Bob Gainey. Denis Savard. Brett Hull. Hall of Famers.
In the league's century-plus history, only 79 players have scored as many or more short-handed goals. And heck, Cullen's only been a part of half of that history ... kidding, of course.
At 6:58 of the first period, Cullen opened the scoring in the Penguins' 4-3 overtime win over the Kings by scoring his third goal of the season and first since returning from a leg injury three games ago. It was Cullen's first short-handed goal since April 6, 2017, vs. New Jersey.
The sequence which resulted in Cullen's 262nd career goal started when Bryan Rust collected a loose puck in his own end and raced the length of the ice on a 3-on-2 break with Cullen and Brian Dumoulin. From the top of the right circle, Rust fired a wrist shot that Jonathan Quick pushed into the corner. However, Cullen gathered the rebound in the corner and curled around the faceoff circle, with Kings' 21-year-old rookie Matt Luff giving chase. From between the hashes, Cullen let loose a wrist shot that beat Quick high to the blocker side:
Besides giving the Penguins a 1-0 lead, it was their second short-handed goal in as many games.
Just 24 hours earlier, Zach Aston-Reese converted on a 2-on-1 from Riley Sheahan in a 5-3 win over the Bruins:
The Penguins had gone their previous 30 games with zero short-handed goals. They had been one of just three teams to not score a single goal while down a man this season.
Well, the current Penguins can now do no worse than tie the 1967-68 and 1968-69 editions -- the first two seasons in franchise history -- for fewest short-handed goals in a season (2).

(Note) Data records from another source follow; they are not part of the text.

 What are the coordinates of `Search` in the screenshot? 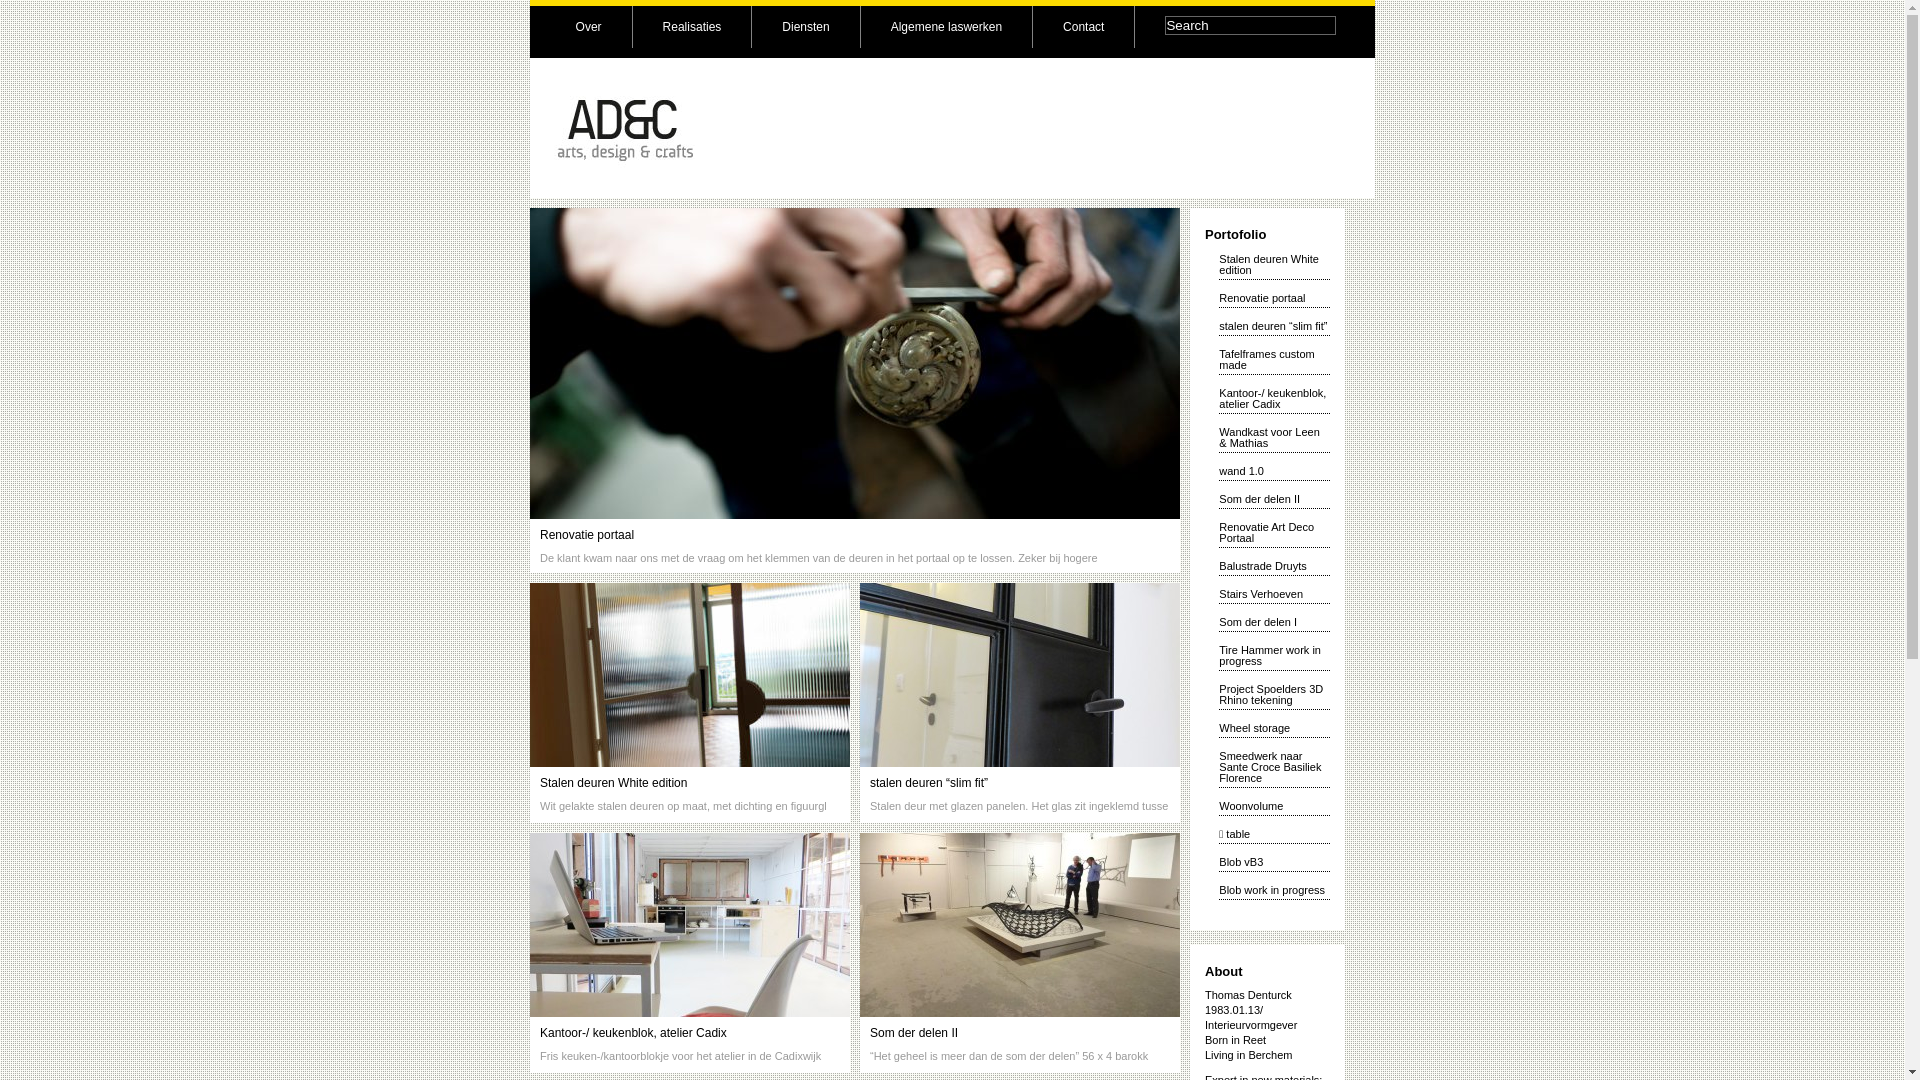 It's located at (1250, 26).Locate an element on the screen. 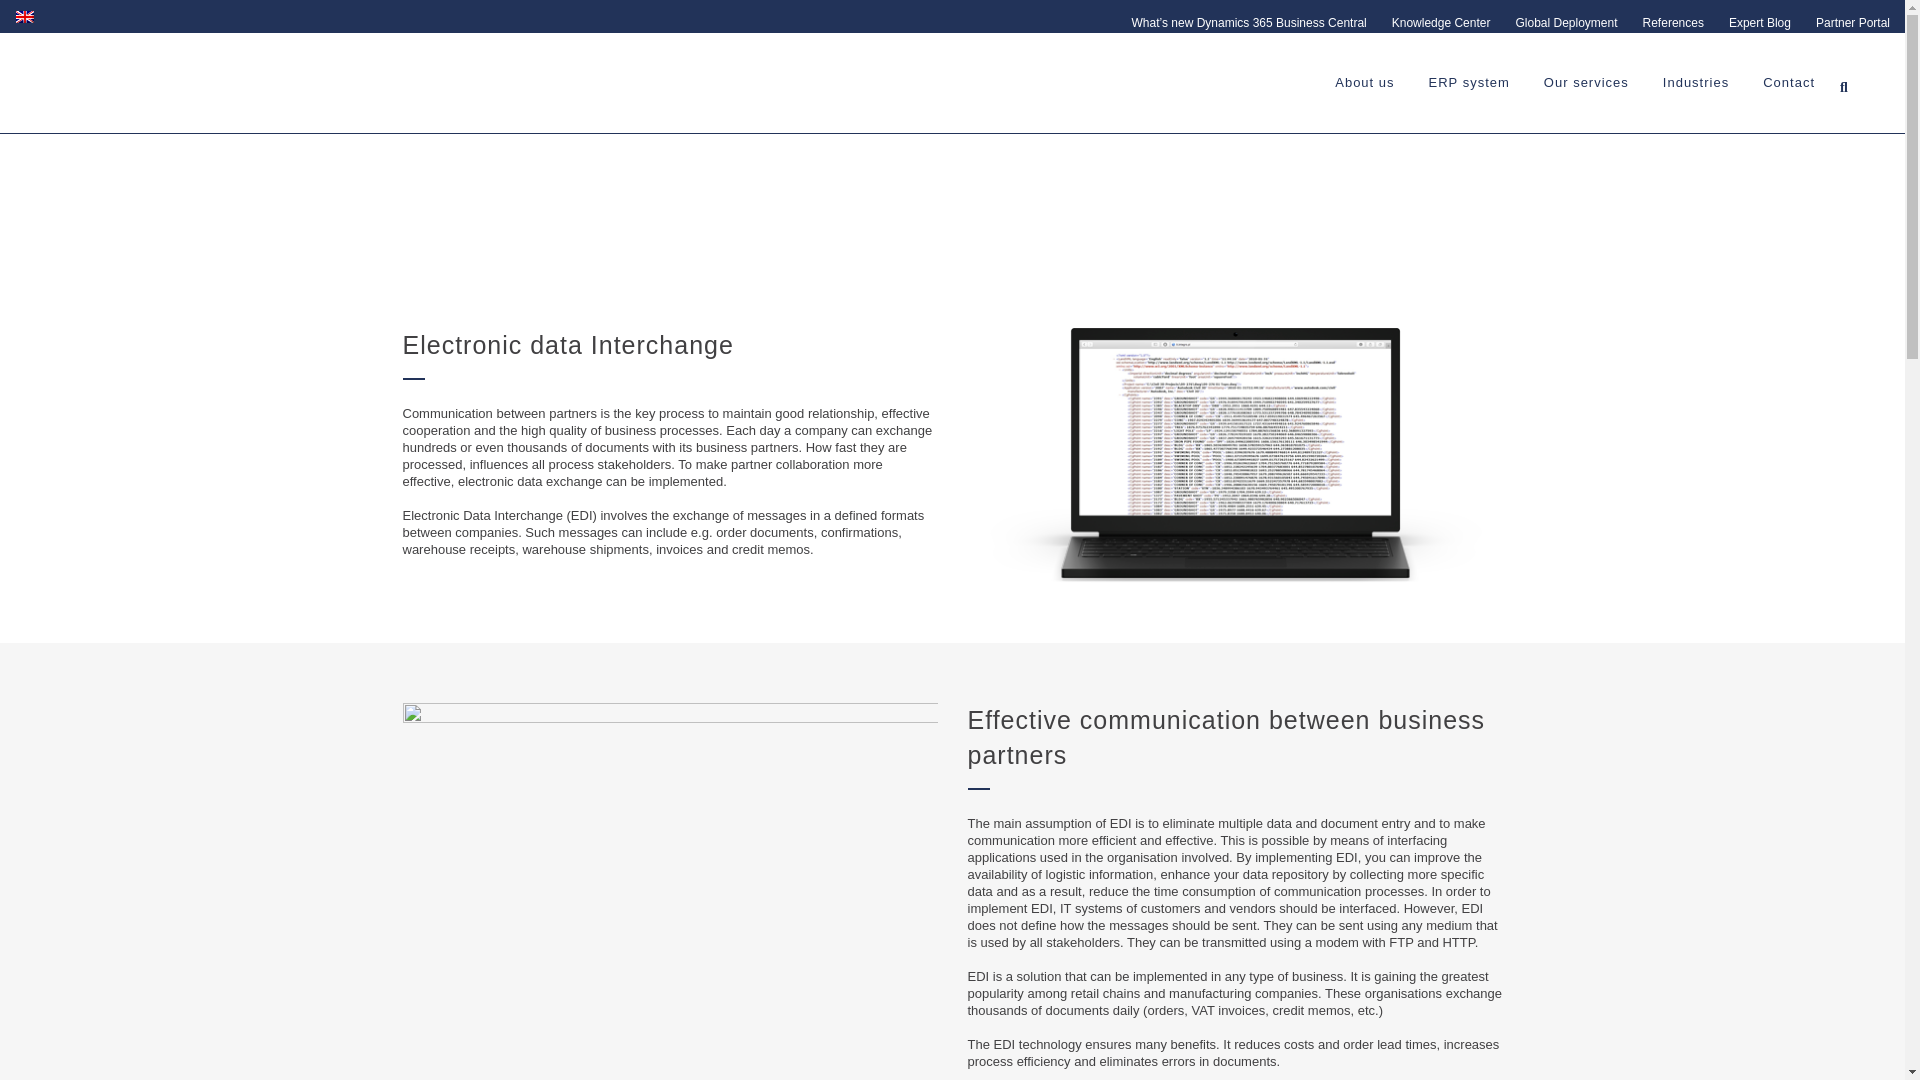 The width and height of the screenshot is (1920, 1080). Knowledge Center is located at coordinates (1429, 22).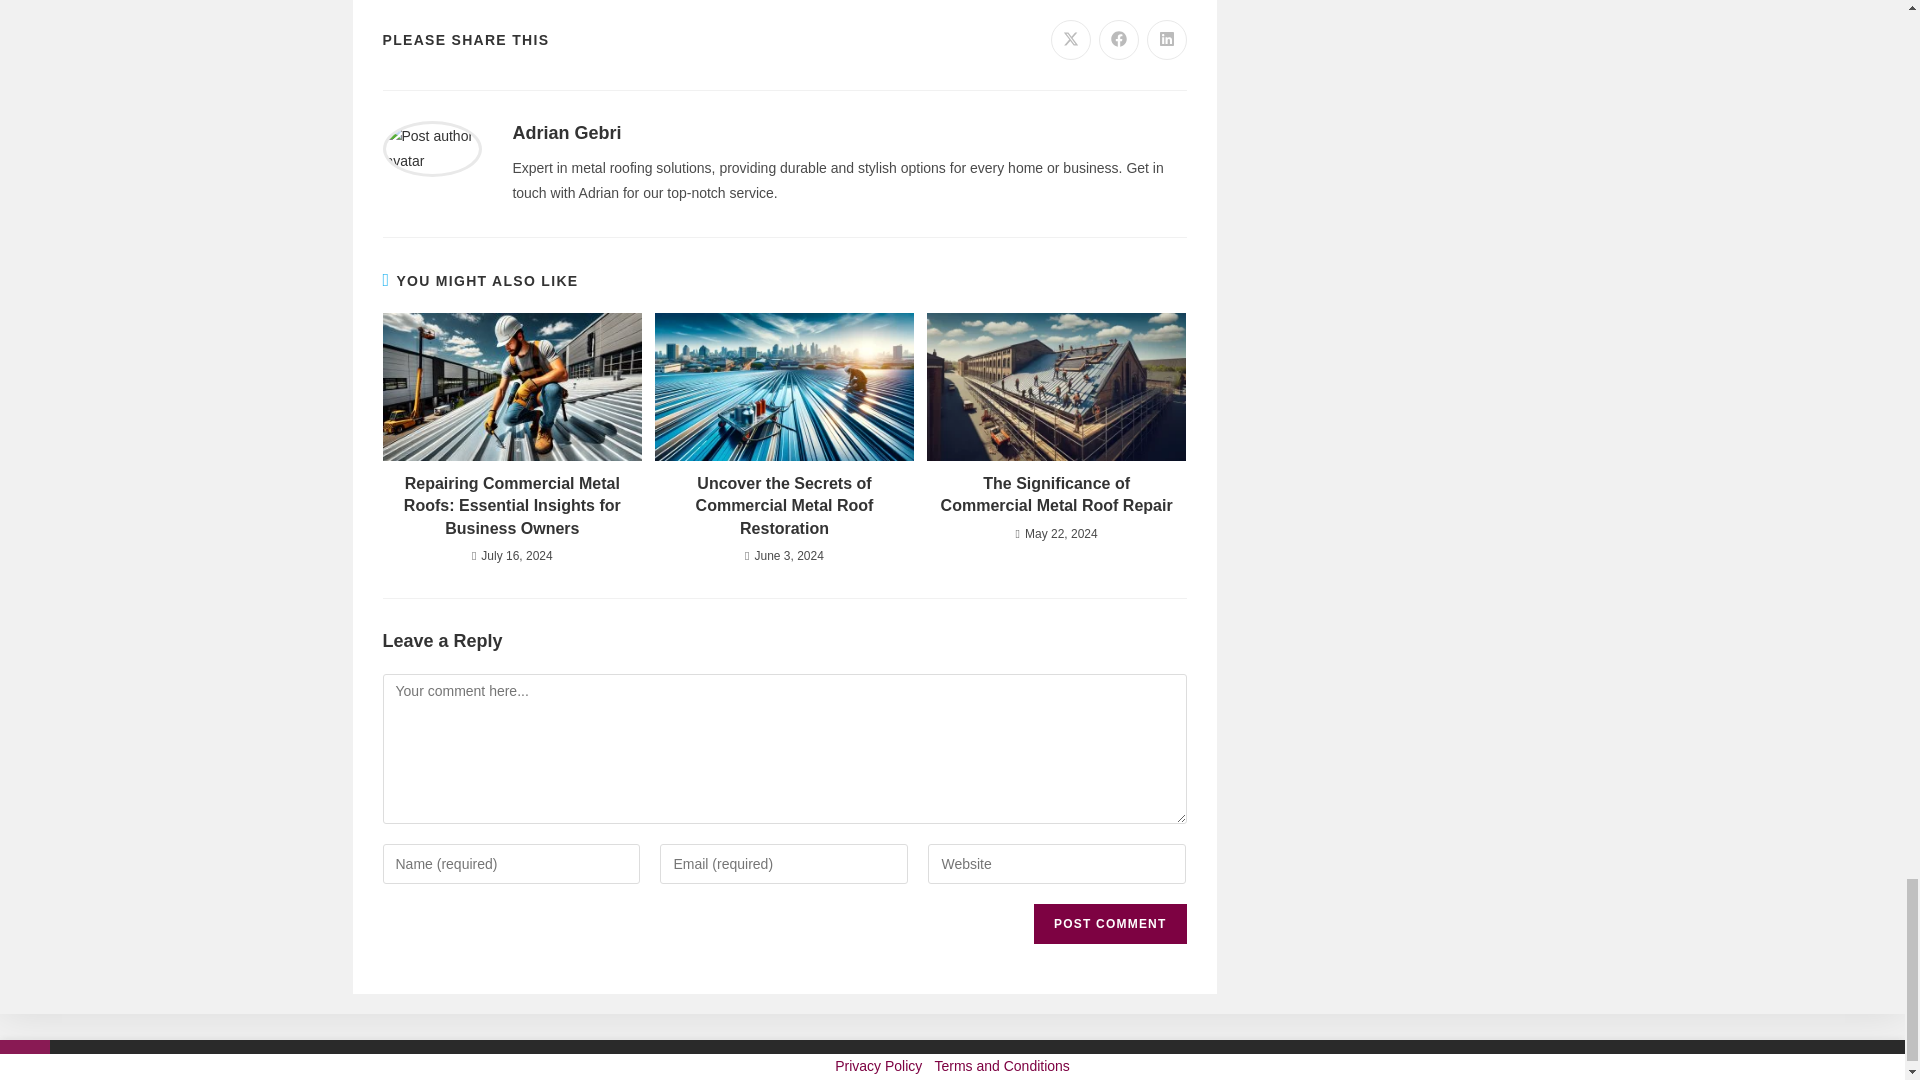 The width and height of the screenshot is (1920, 1080). What do you see at coordinates (432, 148) in the screenshot?
I see `Visit author page` at bounding box center [432, 148].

There's really no secret to scoring short-handed:
"They present themselves," said Cullen, who trails only the Bruins' Brad Marchand (23) for the most short-handed goals by an active player. "The key, when you're pressing the puck and you're thinking pressure, you seem to create those opportunities. Obviously, with a guy like Rusty with his speed, he creates a lot, taking it down the other end. Sometimes those plays present themselves, a lot of time they don't. But anytime you apply pressure you give yourself the opportunity."
Mike Sullivan, who carved his niche on the penalty-kill and scored 16 short-handed goals during his 11-year NHL playing career, insists that nothing has changed schematically about the PK. There's no green light to take chances when down a man.
"First and foremost, we're trying to keep it out of our net," he said of his team's seventh-ranked PK, which went 2-of-3 Saturday night against the Kings.
However, the coach did throw in a wrinkle on the Penguins' second kill of the game. After Olli Maatta took an interference penalty at 5:22 of the first period, Sullivan had Sidney Crosby and Jake Guentzel stay on to take a defensive zone draw. Those two -- two-thirds of the top line — then killed off the first 25 seconds of the penalty and did generate some brief offensive zone time.
That duo has been used sparingly on the PK, just 4:13 this season, usually when trying to protect a lead.
But in a scoreless game against a Los Angeles team which has now given up seven short-handed goals, one fewer than only the Penguins, it would seem Sullivan may have been looking for a spark.
"If the opportunity presents itself, guys are going to react on their instincts and take advantage," he said. "I think that was the case again tonight with Cully. It was a terrific play on their part, just being active up the ice."